Exercise → Please write out only the lines from the line with "Instruction: Click the" to the line with "Given: Enable LOG scale on chart", inclusive, exactly as they stand below, without the pictures.

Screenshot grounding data

####################

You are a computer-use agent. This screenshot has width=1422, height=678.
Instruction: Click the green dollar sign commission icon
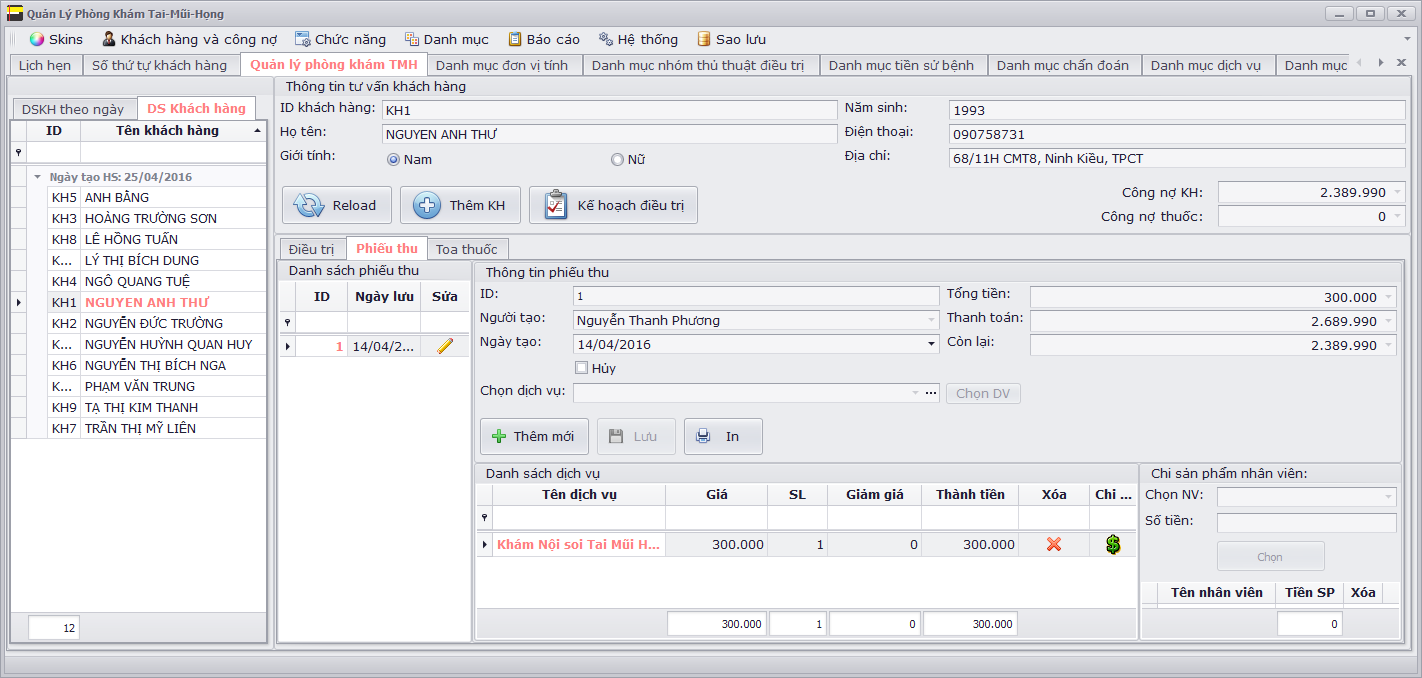click(x=1112, y=545)
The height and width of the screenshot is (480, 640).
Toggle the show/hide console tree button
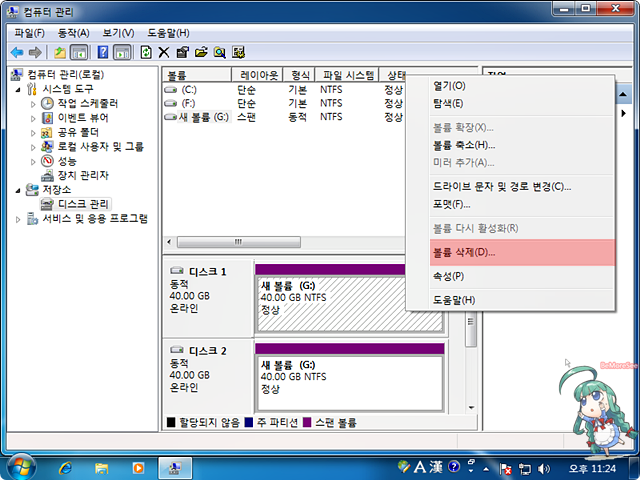[x=79, y=52]
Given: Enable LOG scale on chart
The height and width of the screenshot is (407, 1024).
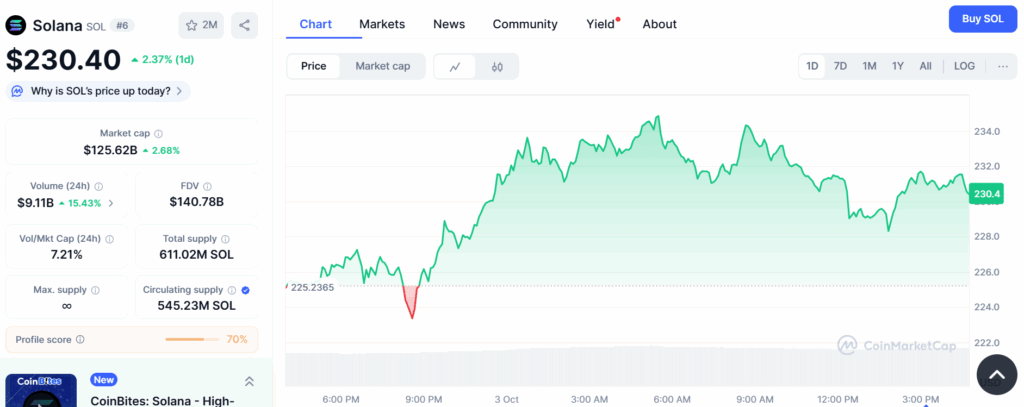Looking at the screenshot, I should pyautogui.click(x=964, y=66).
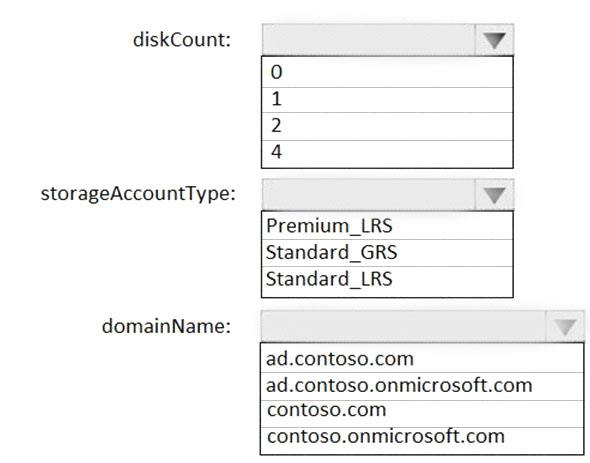Select contoso.com from domainName list
This screenshot has height=463, width=590.
pyautogui.click(x=422, y=414)
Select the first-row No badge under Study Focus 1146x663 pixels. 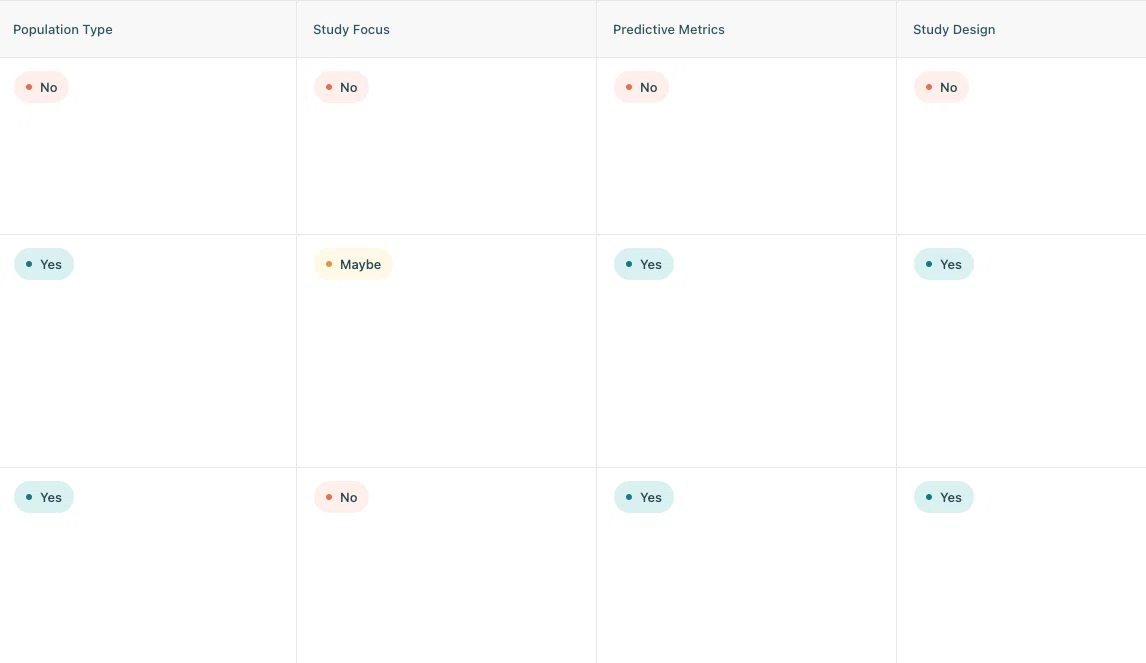341,87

####################

Written solution →
Instruction: Click the green dollar sign commission icon
click(x=1112, y=545)
The height and width of the screenshot is (480, 640).
Toggle the show/hide console tree button
[x=79, y=52]
Given: Enable LOG scale on chart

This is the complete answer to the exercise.